Models, hair stylists, makeup artists, stylists, and designers were running around like worker bees in the center of a hive. Elbows, knees, arms, fists—at any given moment, various body parts were colliding with me as people rushed to finish their jobs. I went back to emptying the trashcan in the corner of the room just as I heard someone start to yell at the front of the room.
“Where the hell is Gillian Grace?” a man spat, spinning in a circle and flailing his arms wildly. “Do these models think contracts are a joke?!”
He was short and completely bald with circular framed glasses perched on his nose. He was dressed in all black, like me, except his clothing probably cost more than all of my organs combined would go for on the black market.
He clapped his hands and started yelling again.
“So help me god, if she doesn’t arrive in three seconds, I will murder her entire family.”
I reached for my broom and took a step back, lest he catch sight of me and direct his anger at me.
Wrong move.
He whipped around and narrowed his eyes on me. I froze as if I were trying to fend off a bear. Don’t let him smell your fear! He scanned over me once, all the way up and all the way down, and then he took a step closer.
“You,” he yelled, pointing in my direction.
Every single person in the area paused and turned toward me. I whipped around to see if there was someone behind me; there wasn’t, only a black concrete wall and craft food services. (Which I’d been sneaking food from for the last ten days. What? It’s not like the models ever touched it.)
“Don’t play dumb. I’m talking to you,” he said, stepping another foot closer.
I gripped my broom tighter and smiled tentatively.
“Uh, yes?”
“Who are you?”
His question felt philosophical, like I was supposed to respond with a treatise on existentialism. Instead, I just replied with my name.
“Josephine.”
He waved his hand with impatience. Clearly my name wasn’t what he was looking for.

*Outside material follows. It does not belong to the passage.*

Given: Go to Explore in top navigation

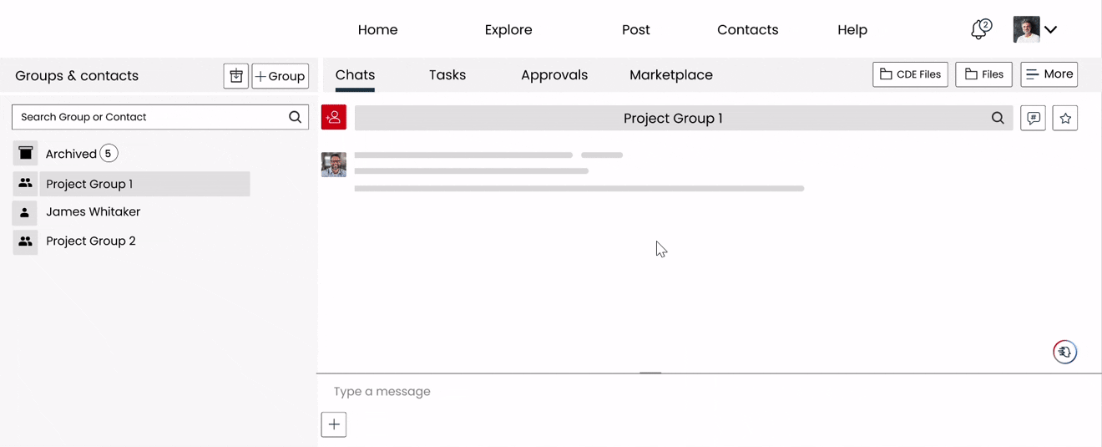Looking at the screenshot, I should pos(508,30).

“What are your measurements?”
I glanced from him to all the other people watching me and waiting for my reply. I was supposed to say my size in front of a room full of models? I should not have eaten that Chipotle burrito last night.

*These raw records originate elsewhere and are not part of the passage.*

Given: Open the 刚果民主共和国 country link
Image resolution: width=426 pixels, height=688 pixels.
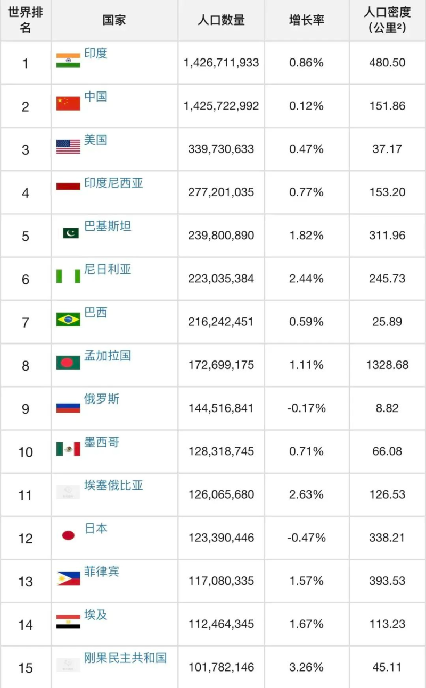Looking at the screenshot, I should (125, 658).
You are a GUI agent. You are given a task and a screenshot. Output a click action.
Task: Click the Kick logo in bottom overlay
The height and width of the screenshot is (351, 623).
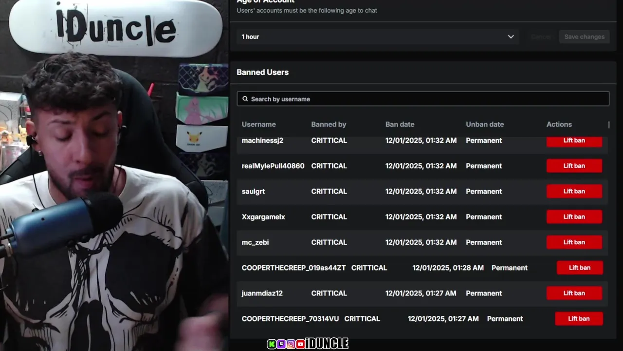coord(272,344)
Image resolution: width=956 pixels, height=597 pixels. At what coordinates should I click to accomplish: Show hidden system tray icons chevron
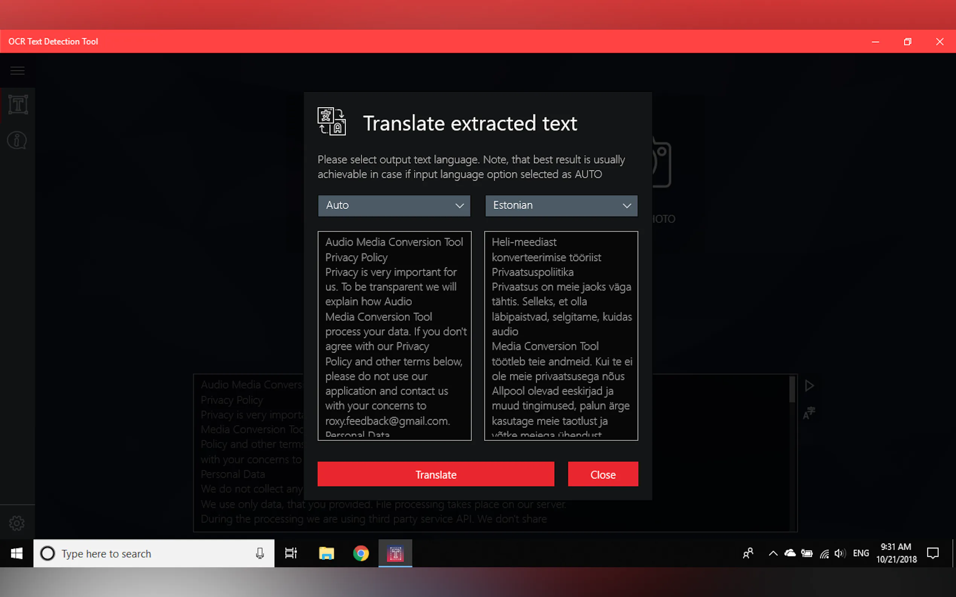pyautogui.click(x=773, y=554)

“Uhh—it depends on what I’m wearing. Usually I can pull off a smaller size in pants—”
His patience wore out somewhere between the “u” and the first “h” in “uhh”.

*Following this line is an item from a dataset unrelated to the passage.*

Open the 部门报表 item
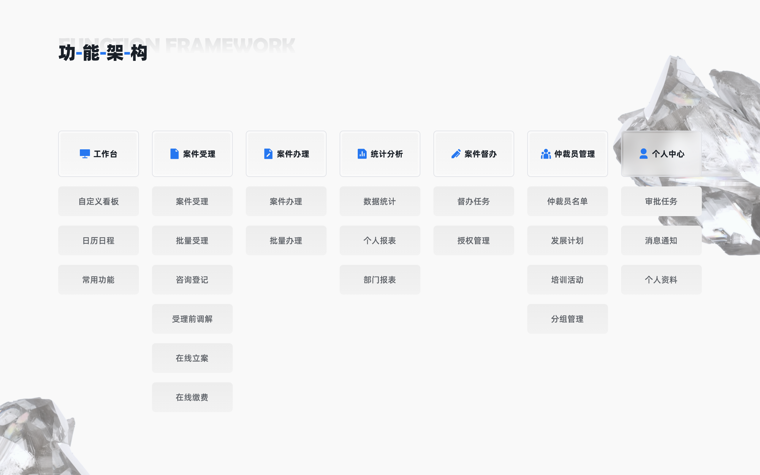The height and width of the screenshot is (475, 760). click(380, 280)
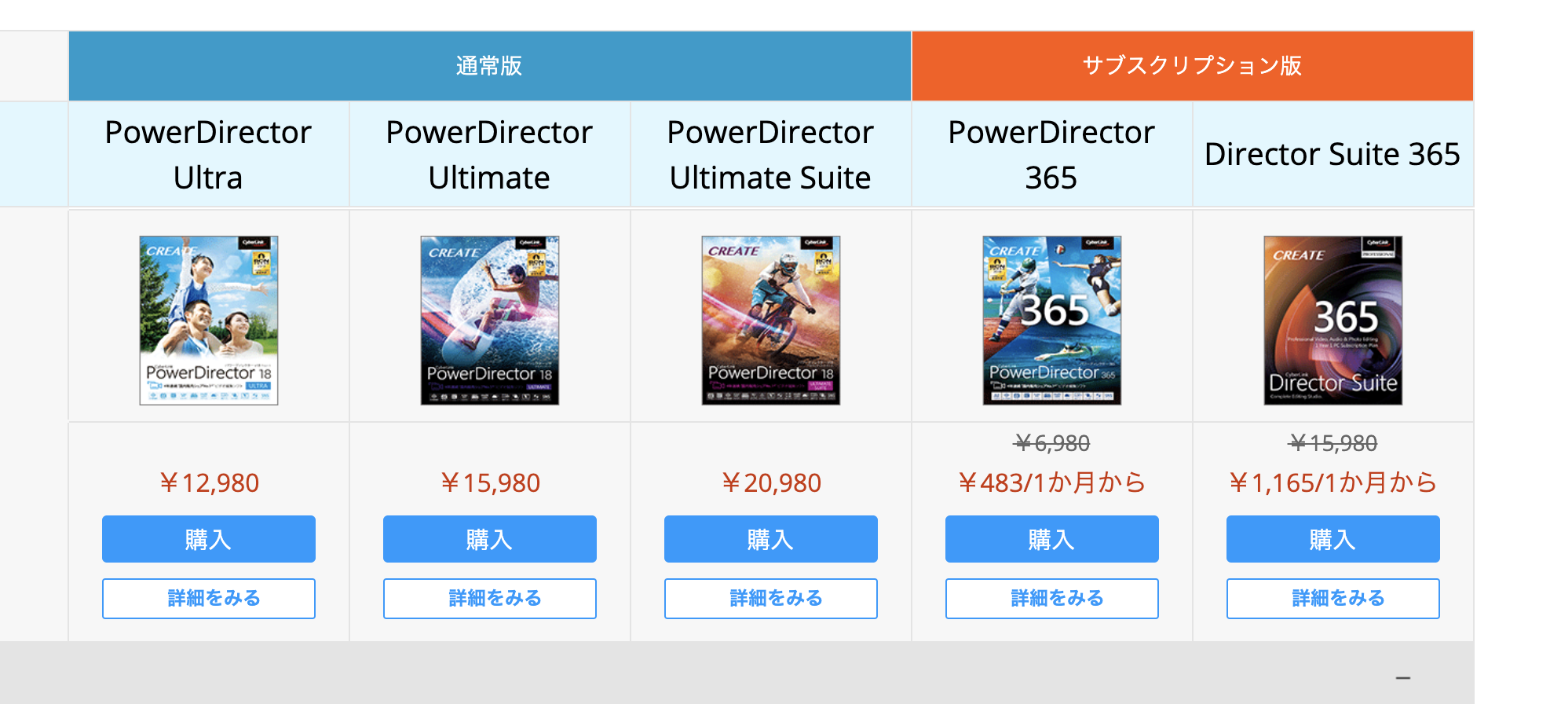Open the PowerDirector Ultimate Suite box image
This screenshot has width=1550, height=704.
point(771,321)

“You’re literally boring me to death. Enough. I need you to model. Take off that heinous uniform and see Nikki for sizing. Tell her you’re filling in for Gillian Grace.”
I laughed. Cracked up, in fact. Wow, this was a really bad reality show. He wanted me to model in a Marc Jacobs fashion show during the finale of New York Fashion Week? I didn’t even know where to begin with my protests, so instead I stood mute, with deer-in-the-headlight eyes.
He wasn’t pleased by my reaction. “I know. Believe me, I wish this were a joke. Now stop sweeping and go get changed. I don’t have time for this.”
With that, he turned and walked away. His departure acted like an on/off switch for the insanity in the room. The second he walked away, the room returned to chaos and I determined that my life had taken a sharp turn into Crazyville.
I was still clutching my broom when a short Latina woman with purple cropped hair and dark lined eyes stepped up in front of me and pursed her lips.
“I’m Nikki,” she said, giving me a onceover, much like the other guy had just done.
“Josephine,” I said, pressing my hand to my chest.
“Are you like a custodian or something? What’s with the hat?”
I reached up to feel the brim. I knew the bright white NYFW letters illuminated my lower-middle class status.
“Yeah. Uh, I work here and I don’t think I fully understand what’s going on.”
She popped her hip out with a touch of attitude. “Martín is down a model, so he’s enlisted your help. We’ll get you fitted and push you through hair and makeup as quickly as possible.”
“No. No. I don’t think that’s a good idea.”
“So you’re turning down $3,000 and the chance to model in New York Fashion Week? What, do you love your current gig that much?”
Hold the phone.
No one said anything about three grand! I’d do a whole hell of a lot for three grand and most of it was illegal in Texas and New York. Walking in a fashion show for money hadn’t even seemed like an option.
“You’ll receive a check before you leave tonight. They hand them out before the after party. I’m sure someone will fill you in on everything, but there’s no time for me to explain it all right now.”
Nothing she was saying made sense to me and worst of all, I had no time to argue. In a straight up movie montage scene, ten things happened around me at once: someone pulled the broom from my hand, another person ripped the shirt off my head, a measuring tape appeared around my boobs, and two women crouched down in front of my legs. HEYO.